WORK ORDER => Among the lines of the material below, how many carry the word "field"? Only the number is wanted.
+-------+
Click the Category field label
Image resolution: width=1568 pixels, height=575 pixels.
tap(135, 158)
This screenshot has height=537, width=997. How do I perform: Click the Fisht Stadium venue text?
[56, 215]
+-------+
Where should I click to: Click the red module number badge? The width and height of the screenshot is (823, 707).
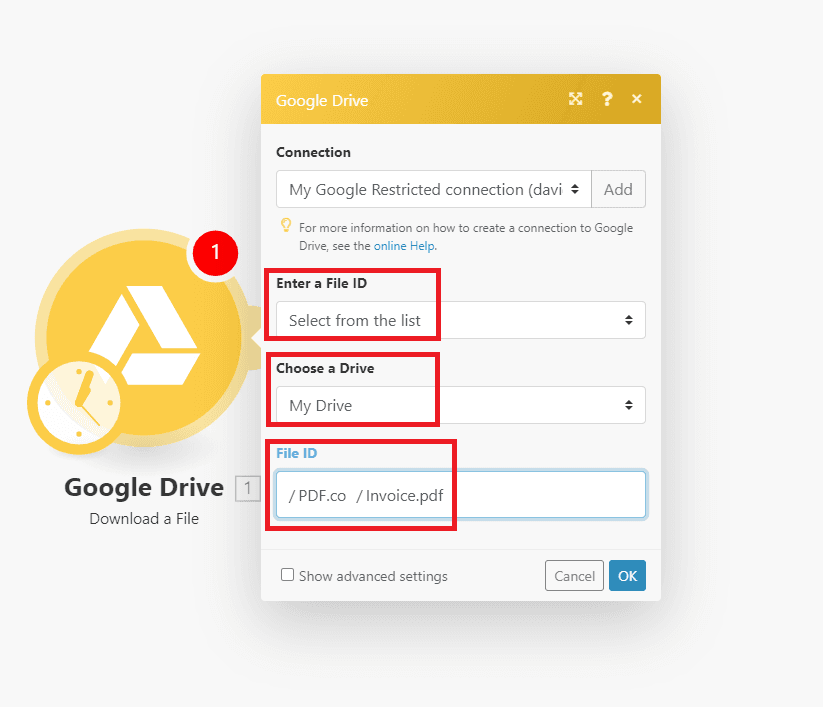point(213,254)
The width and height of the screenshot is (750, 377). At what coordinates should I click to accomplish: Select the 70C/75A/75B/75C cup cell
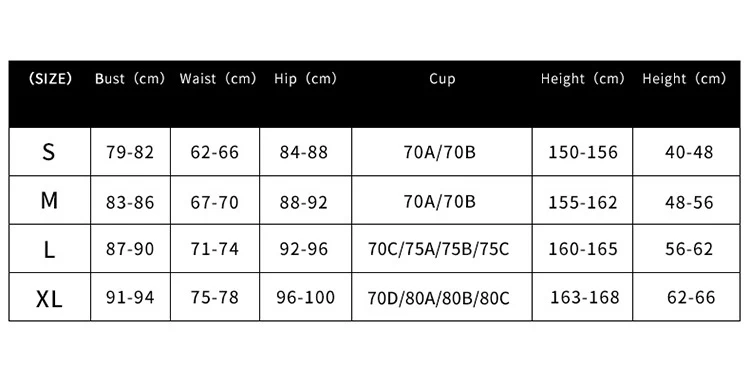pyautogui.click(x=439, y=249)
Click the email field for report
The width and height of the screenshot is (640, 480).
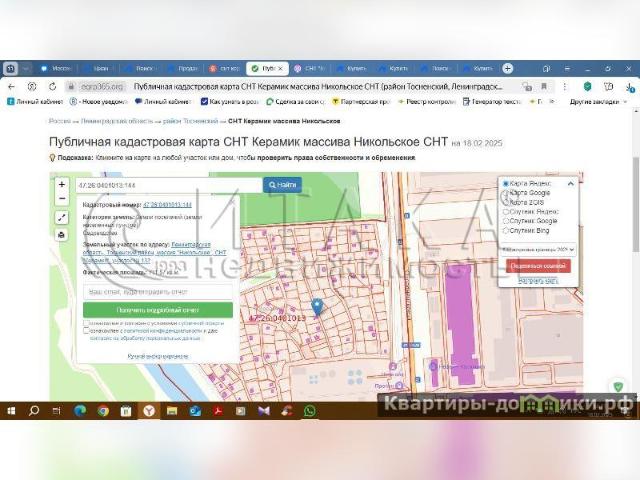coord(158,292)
+-------+
FINISHED TASK => 2